#### RECORDS SUPPLIED ####

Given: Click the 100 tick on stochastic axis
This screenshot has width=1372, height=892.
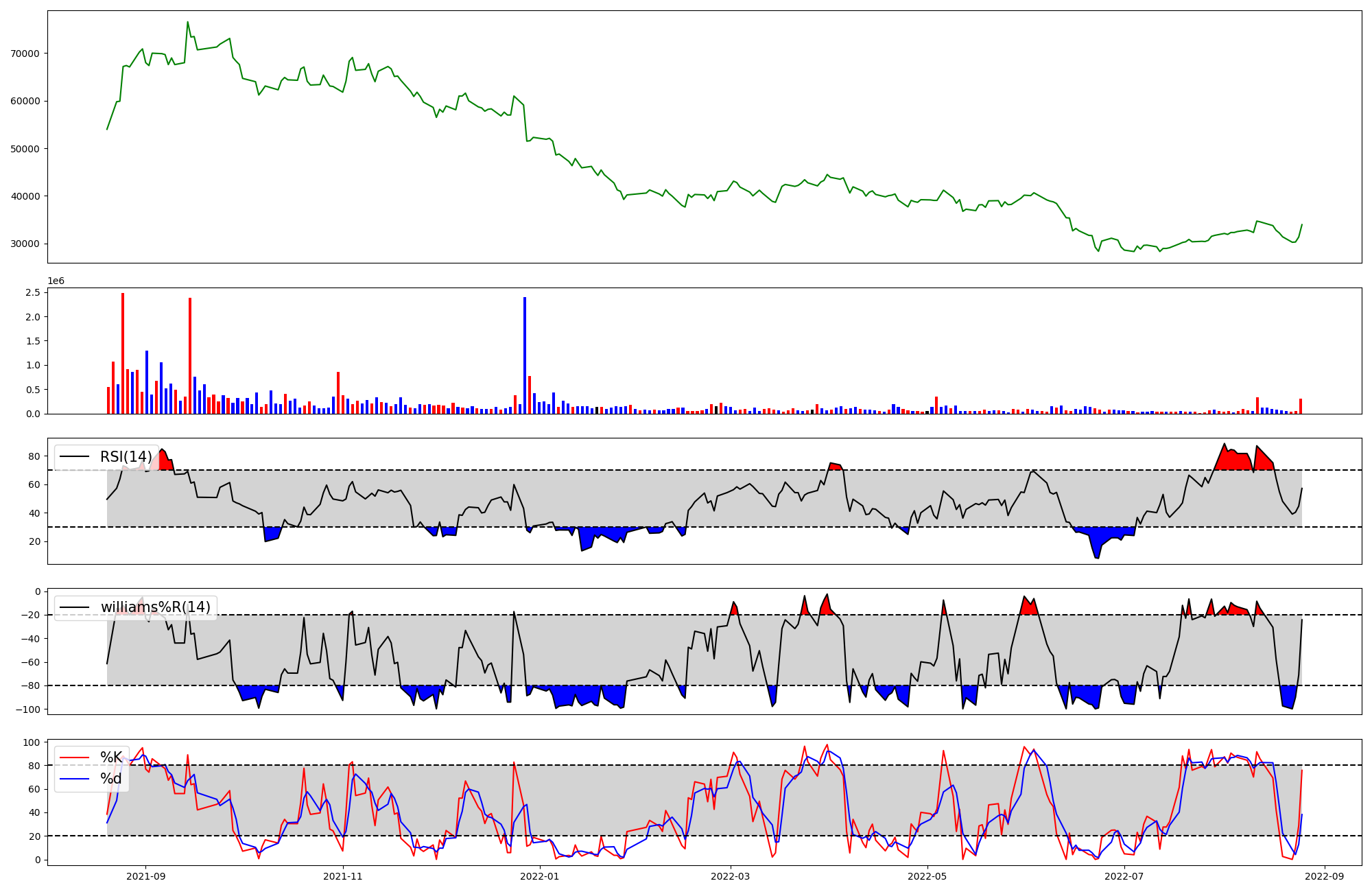Looking at the screenshot, I should pyautogui.click(x=31, y=742).
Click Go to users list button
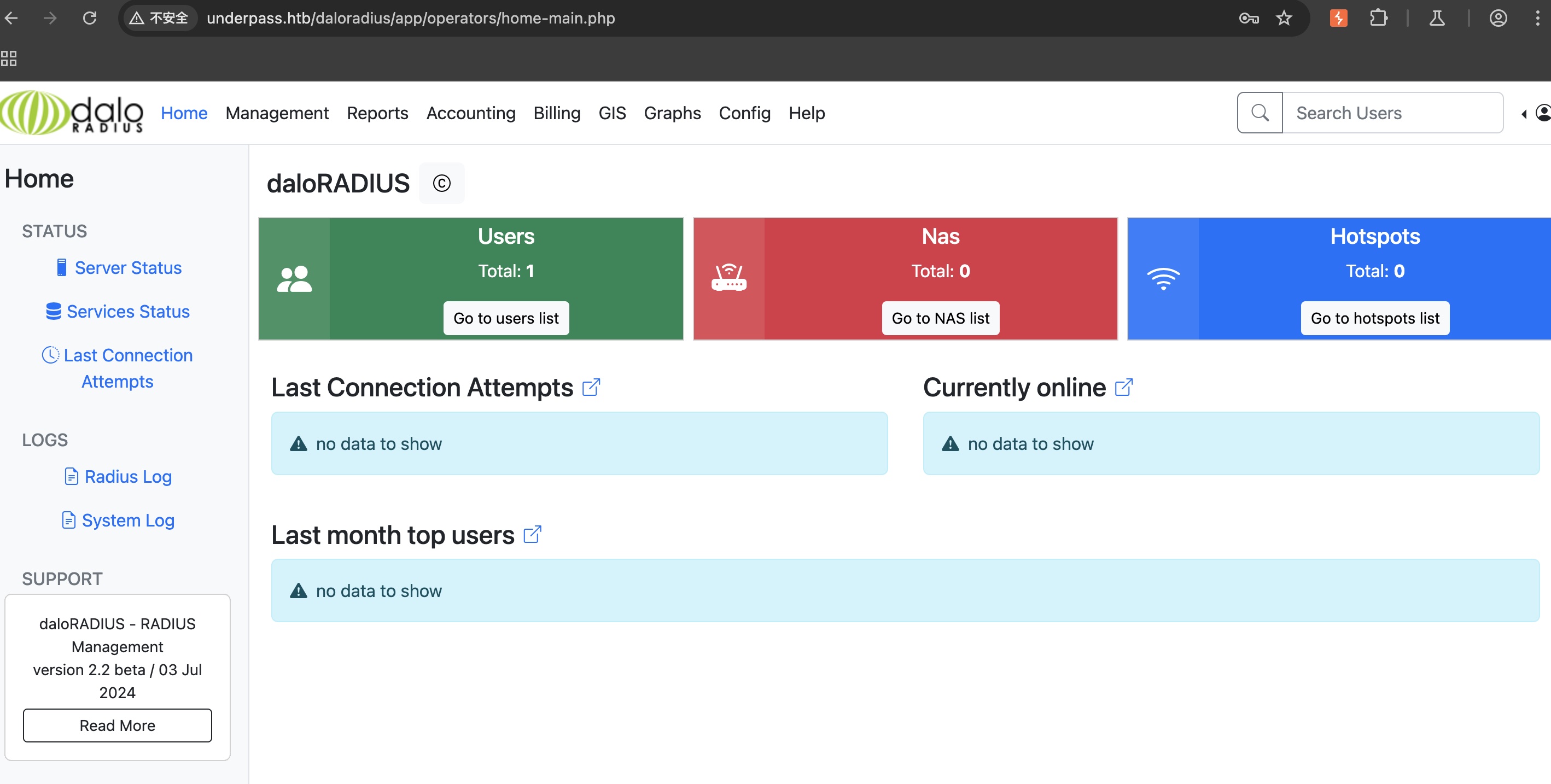 coord(506,318)
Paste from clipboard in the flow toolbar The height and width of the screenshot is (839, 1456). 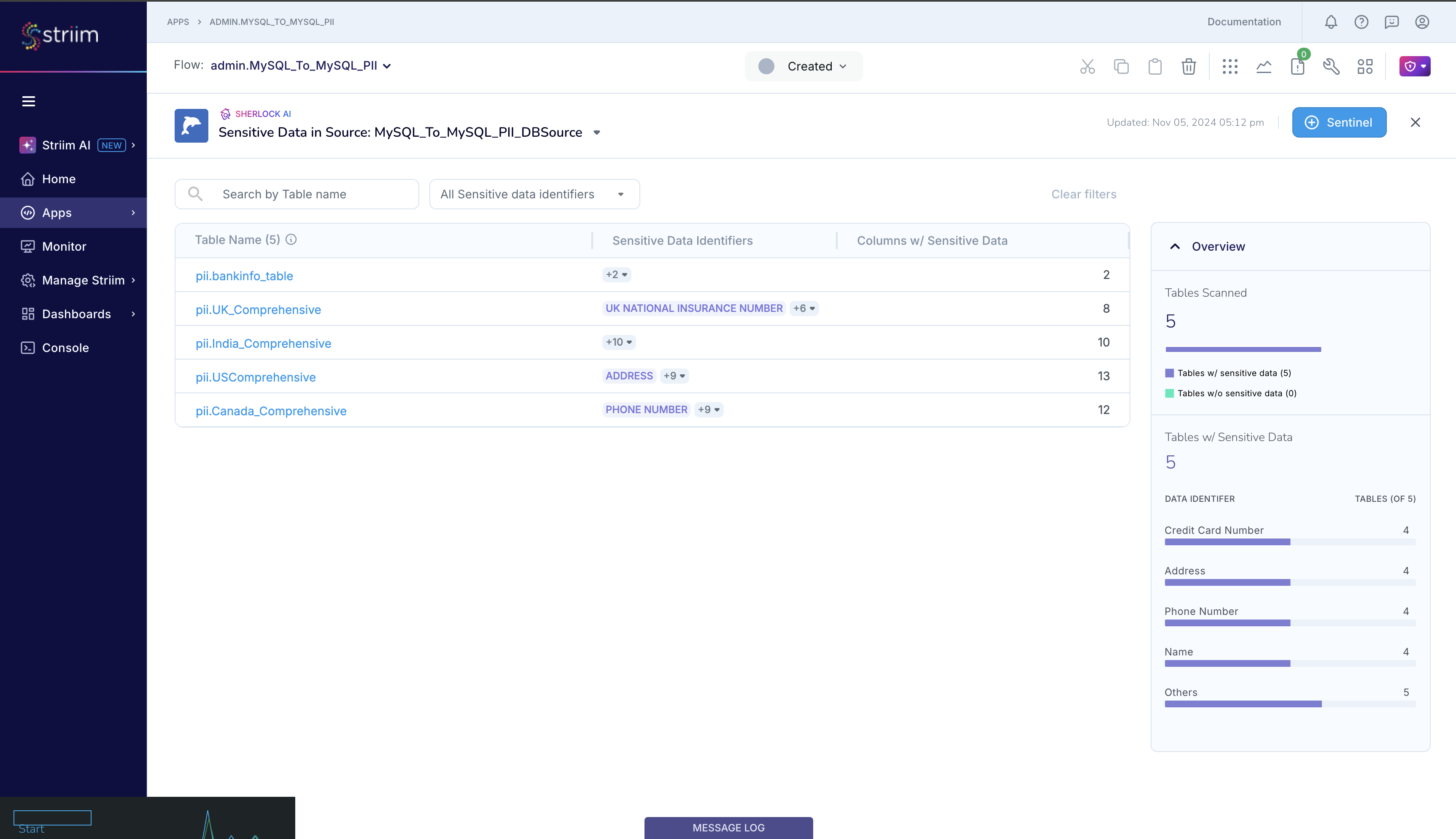[x=1155, y=66]
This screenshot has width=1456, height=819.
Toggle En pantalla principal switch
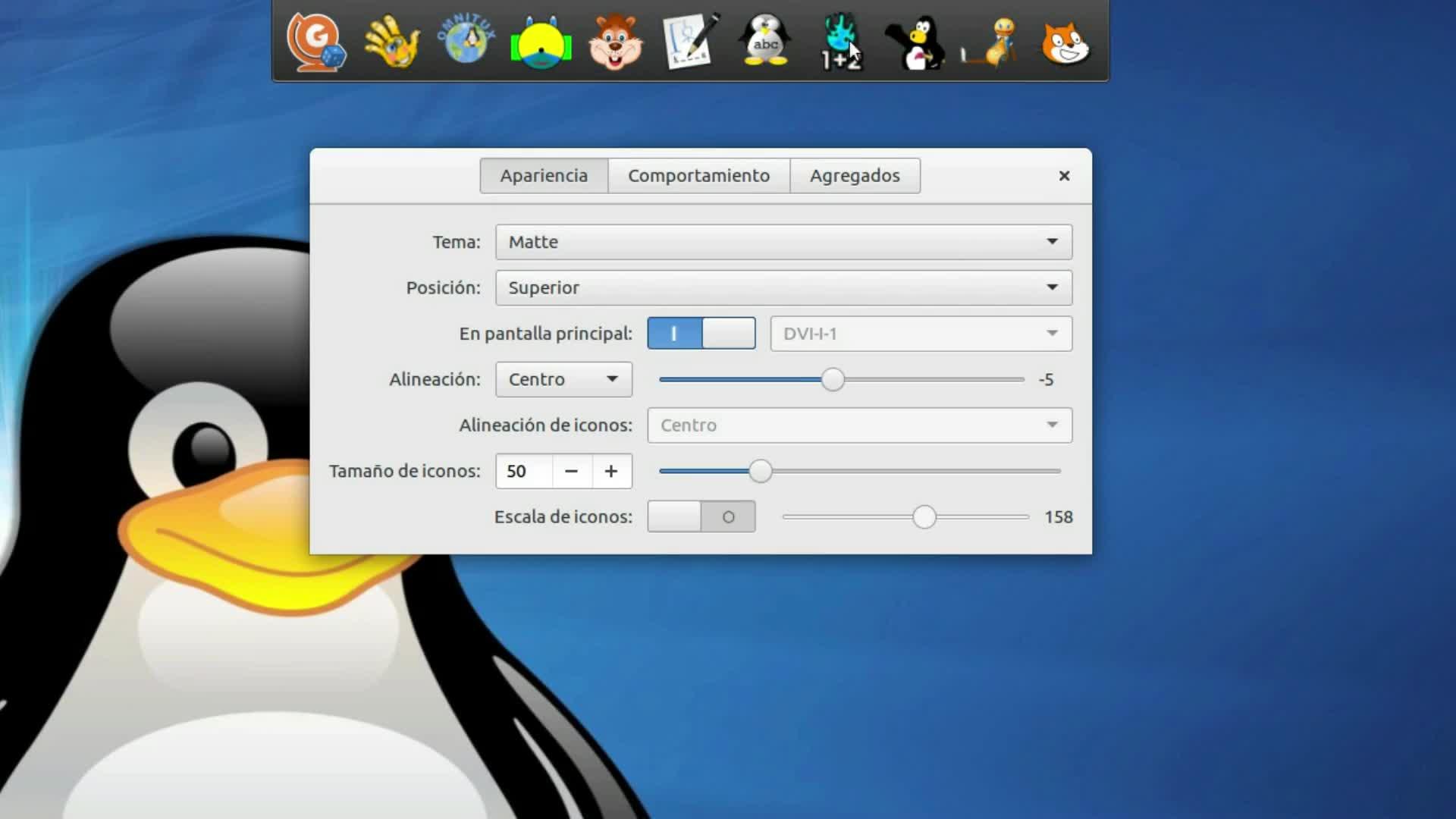(701, 334)
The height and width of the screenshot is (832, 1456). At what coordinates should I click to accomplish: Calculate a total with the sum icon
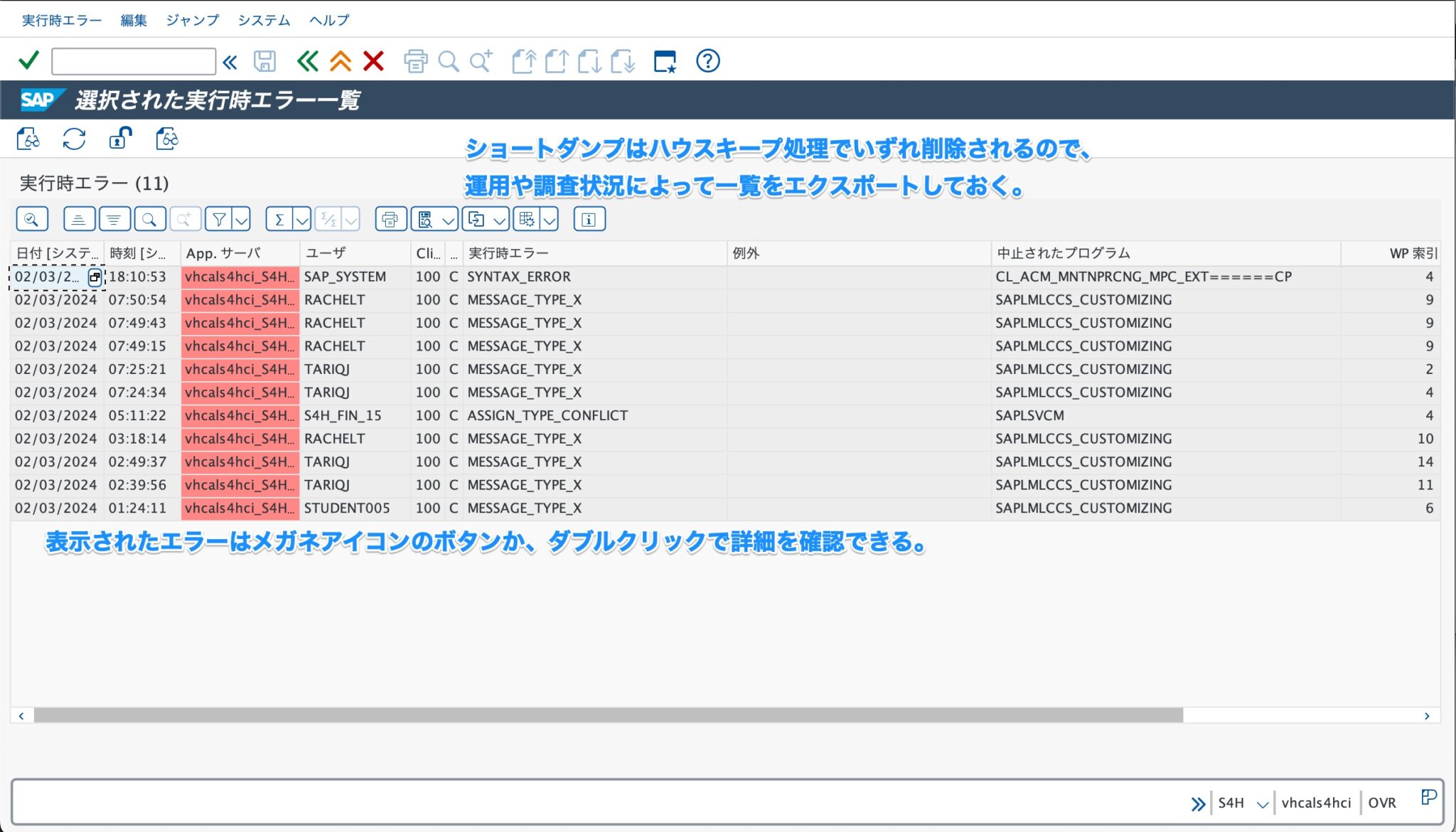click(279, 218)
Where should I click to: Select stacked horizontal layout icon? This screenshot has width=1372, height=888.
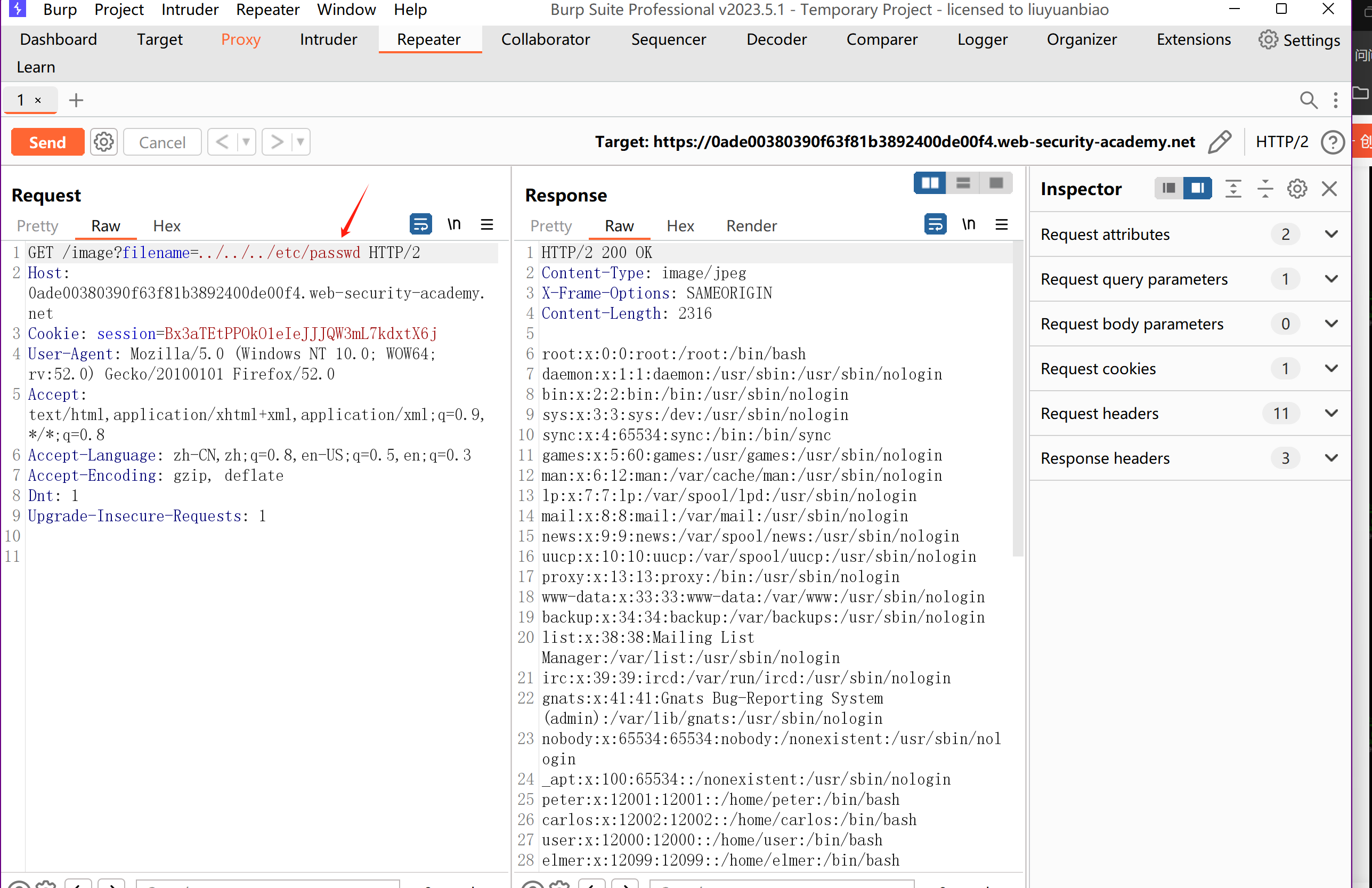pos(963,183)
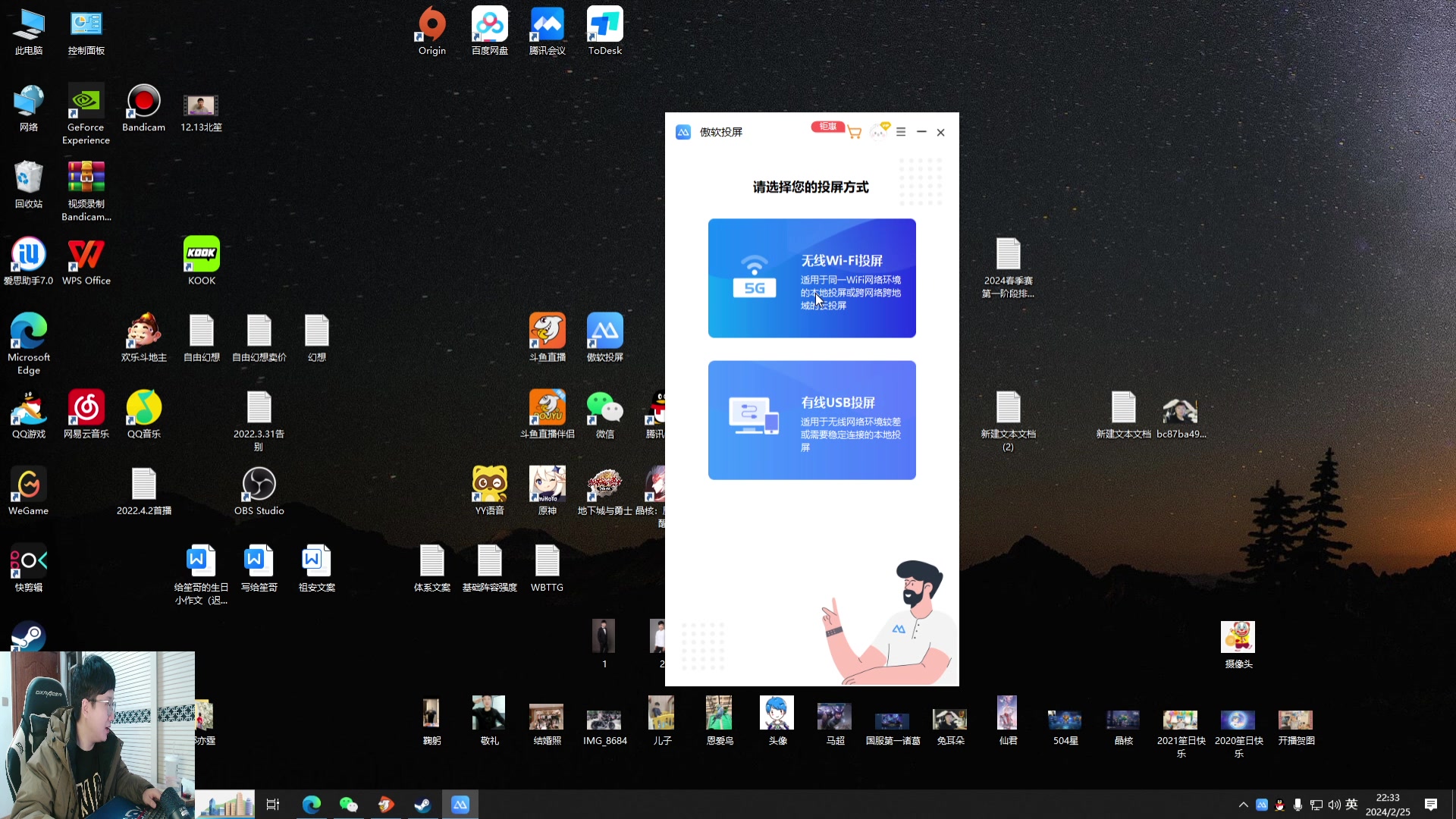Select wired USB screen casting option
The height and width of the screenshot is (819, 1456).
coord(811,420)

####

TASK ITEM
Nothing but the lines from the one containing "The height and width of the screenshot is (832, 1456)." through the end of the entries is to be retyped, exactly as written and without pictures.

ANSWER FOR THE TASK
The height and width of the screenshot is (832, 1456). At what coordinates should I click to accomplish: Calculate a total with the sum icon
click(279, 218)
Where should I click to: Select stacked horizontal layout icon? This screenshot has width=1372, height=888.
pos(963,183)
Select wired USB screen casting option
The height and width of the screenshot is (819, 1456).
coord(811,420)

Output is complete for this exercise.